Шрифт:
Интервал:
Закладка:
В «Поднятой целине» М. Шолохов не касается процессов, происходивших в кремлевских коридорах. Та борьба, что велась там, в романе изображается в ее конечном проявлений, воздействии ее на реальную жизнь рядовых тружеников. И если мы внимательнее посмотрим, проследим, когда же начинается перелом в омертвевших душах Нагульнова и Давыдова, когда же начинают оживать они, то обнаружим, что этот перелом совпадает со сценами появления статьи И. В. Сталина «Головокружение от успехов».
«— …Меня эта статья Сталина, как пуля, пронизала навылет, и во мне закипела горючая кровь…» — говорит пьяный Нагульнов.
Драма, которую переживает он, страшна и безвыходна.
«…Зачем вы мне Троцкого на шею вешаете, взналыгиваете меня с ним, что я с ним в цобах ходил?.. Я такой грамоты, как Троцкий, не знаю…» — говорит он. И тут все правда. И в цобах с Троцким Нагульнов, как и платоновский Копенкин, как сотни тысяч обманутых ленинско-троцкистской фразеологией русских мужиков, не ходил, но свято верил их словам, свято верил, что стоит уничтожить еще несколько миллионов своих собратьев, и тогда и наступит счастье на земле для всех. Всех перипетий кремлевской борьбы И. В. Сталина с троцкистскими упырями Макар Нагульнов не знал и не мог знать. Статья Сталина — полная неожиданность для него. Все его нутро, пропитанное троцкистской идеологией, восстает против сталинской статьи. «Я эскадрон водил и на поляков и на Врангеля и знаю: раз пошел в атаку — с полдороги не поворачивай назад!» — «рычит» он, не желая даже задуматься, что сейчас эскадрон он собирается вести против своих же станичников.
Нагульнов настолько искренен в своей замороченности, что становится абсолютно беззащитным. К партии Троцкого он прирастал не «ученым хрящиком, а сердцем и своей пролитой за эту партию кровью». И теперь, когда эта партия становится сталинской, он готов и ошибки свои признать, но не может сразу оторваться от того, к чему прирос.
«— Так в чем же дело? — спрашивает у него Давыдов.
— Статья неправильная», — отвечает Нагульнов.
Нагульнова легко уничтожить. И, вероятно, в этом и был расчет участников кремлевской борьбы, чтобы с истинных троцкистов перенести удар на таких, как Макар Нагульнов, замороченных ими малограмотных мужиков, — это великолепно описано Шолоховым, когда Нагульнова исключают на бюро райкома из партии — но сейчас Нагульнова спасает Давыдов. Уже звучит в его голове готовая формулировка обвинения, но тут: «Путаник, но ведь страшно свой же!» — как озарение возникает в нем мысль.
========================
# Формулировка задания
Воспроизведите без изменений фрагмент текста о «Поднятой целине», начинающийся словами «Нагульнов настолько искренен» и завершающийся словами «в нем мысль.».

# Извлечённые данные
========================
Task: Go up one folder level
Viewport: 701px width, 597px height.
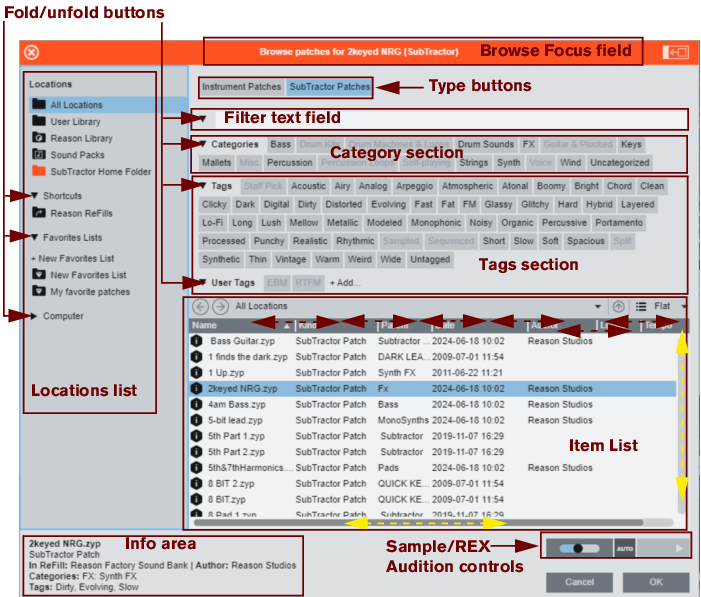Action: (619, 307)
========================
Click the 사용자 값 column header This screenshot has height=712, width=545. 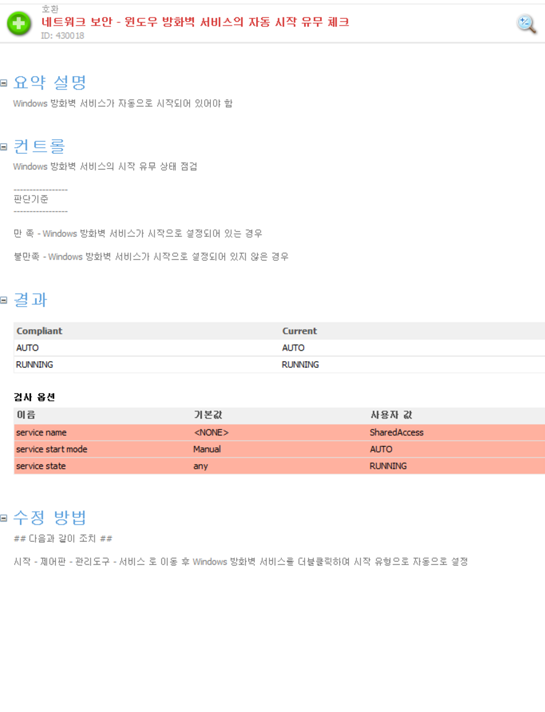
========================
# Решённое задание
Нагульнов настолько искренен в своей замороченности, что становится абсолютно беззащитным. К партии Троцкого он прирастал не «ученым хрящиком, а сердцем и своей пролитой за эту партию кровью». И теперь, когда эта партия становится сталинской, он готов и ошибки свои признать, но не может сразу оторваться от того, к чему прирос.
«— Так в чем же дело? — спрашивает у него Давыдов.
— Статья неправильная», — отвечает Нагульнов.
Нагульнова легко уничтожить. И, вероятно, в этом и был расчет участников кремлевской борьбы, чтобы с истинных троцкистов перенести удар на таких, как Макар Нагульнов, замороченных ими малограмотных мужиков, — это великолепно описано Шолоховым, когда Нагульнова исключают на бюро райкома из партии — но сейчас Нагульнова спасает Давыдов. Уже звучит в его голове готовая формулировка обвинения, но тут: «Путаник, но ведь страшно свой же!» — как озарение возникает в нем мысль.